- _Task description_
Reproduce the blog text word for word, starting with "Goodman Mezzo 2" and going on through "the enclosure do?".

- _Document segment_
_ _ _ _
Saturday, 9 June 2012

Marauder, a good wooden boat

This boat has been around since I arrived in Cape Town back in 1968, she was one of the best boats on the water then and as this picture I took last monday shows, there is nothing much thats changed.

You may well question why I have posted the picture of a power boat that is not one of our CNC cut wooden boat kits?  The reason is quite simple, Marauder is a wooden boat, now at least 45 years old and still in good service. Designed by Renato Levi, she was a classic when launched and will remain so for a very long time.

The hull will be in a cold molded timber, probably laminated with resorcinol glues, she would last longer today using our laminating and constuction epoxy.

pictures by R McBride

My first life raft came off this boat when DOT decided the three RFD ones on the boat were not suitable for a commercial fishing boat. I bought one of the two six man rafts for R1500.


Stolen Time book now on Amazon Books

The book has been years in the making, as much a part of having to get it into a Kindle type format as
the actual writing of the story, it should be released today.

This is the Amazon link, downloded as of 12th June 2012 and active today, give it a try, you can read the first eight pages for free!

I will post the link to the book when its open.

This is one of those sailing adventure books, starts here in Cape Town and goes across the South Atlantic Ocean to the Amazon jungle, the yacht is a super large and super fast catmaran, science fiction has never been better but there is a lot of truth writen into the story.


Friday, 8 June 2012

Goodman Mezzo 2 speaker capacitors

I did some stuff on this a while back but never quite got a reply to the question, as to why a noise was on one speaker and what did the circuit board in the enclosure do?

This is part of the frequency control board, I have now found on a forum that the capacitor (in blue) can age and would affect the audio. I have checked out its markings, Hunts, Reversible. 8uf 150v dc JB2973 T AYI

I now need to source two new ones, one for each speaker to balance things out.
News in today on what some parts may do,

I don't know what that circuit does in the speakers - I suspect
its job is to split the high-frequencies for the tweeter vs the low freq for
the bass/woofer thing. The circular coils are "toroids" - they act as
frequency filters and chokes.

Info on the same subject as supplied by ham man Justin, so I know a lot more on the subject than when I started this morning.

Inside the Goodmans Mezzo 2 speaker, I can change the capacitors myself.

News from my technical bod friend in England, I had sent him a link to a forum discussing similar speakers with two different capacitors in.

Hi Roy,

I read through that guys question and I think the short answer he received is sound advice. If you have different caps on similar speakers that is odd but it all depends on what the caps are doing. As sound is dependant on frequency to activate the speaker coils and therefore the diaphragm to move the air?

You don't want too much smoothing or you end up with almost DC so its very important to stick to the makers range. If there is high pitched noise coming through I would think it means that the high frequency smoothing is not doing its job and it could be as a result of a deteriorating capacitor. As they are quite cheap things, if its easy to replace them it may be worth while as they don't last forever and are very simple things inside just layers of what looks like tin foil and some sort of insulation which can break down over time. mf is microfarad while the other one for which I have no key on the computer is peaka-farad or something like that and is very much smaller.
_ _ _ _
- _Data lines_
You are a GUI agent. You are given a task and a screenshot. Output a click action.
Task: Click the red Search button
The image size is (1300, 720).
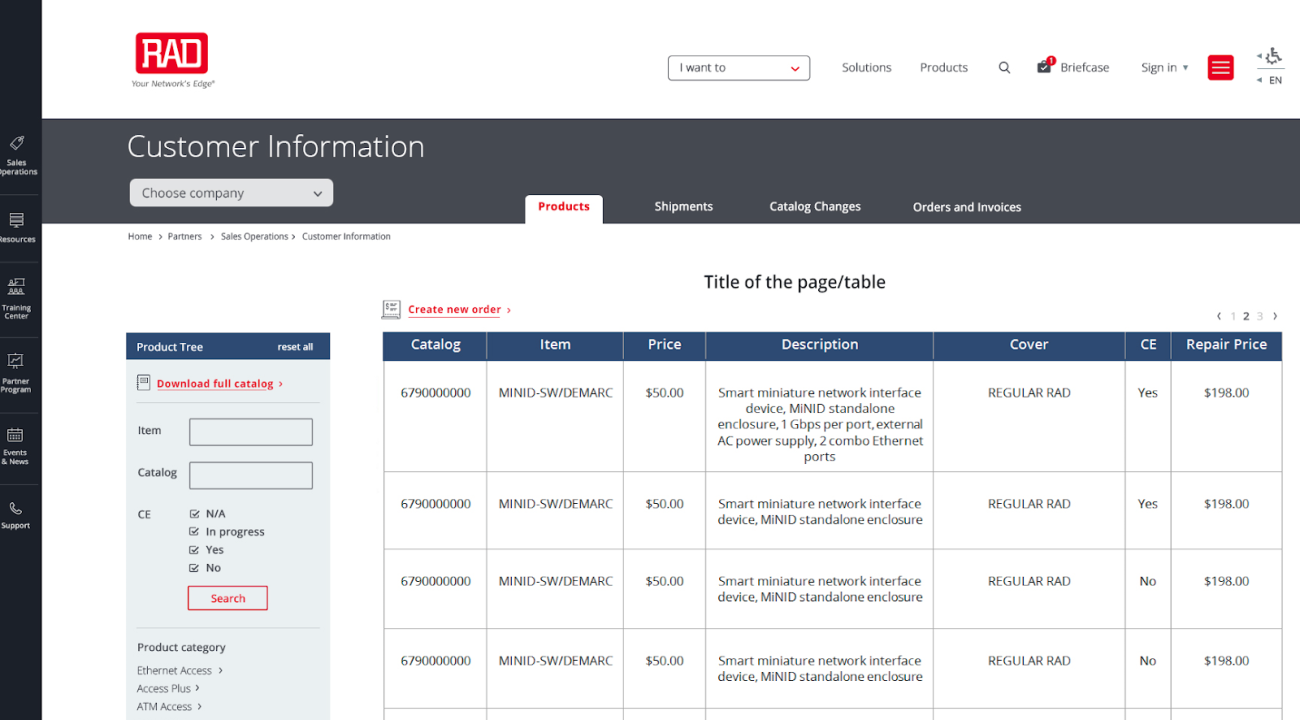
_ _ _ _
- _The completed task_
Goodman Mezzo 2 speaker capacitors

I did some stuff on this a while back but never quite got a reply to the question, as to why a noise was on one speaker and what did the circuit board in the enclosure do?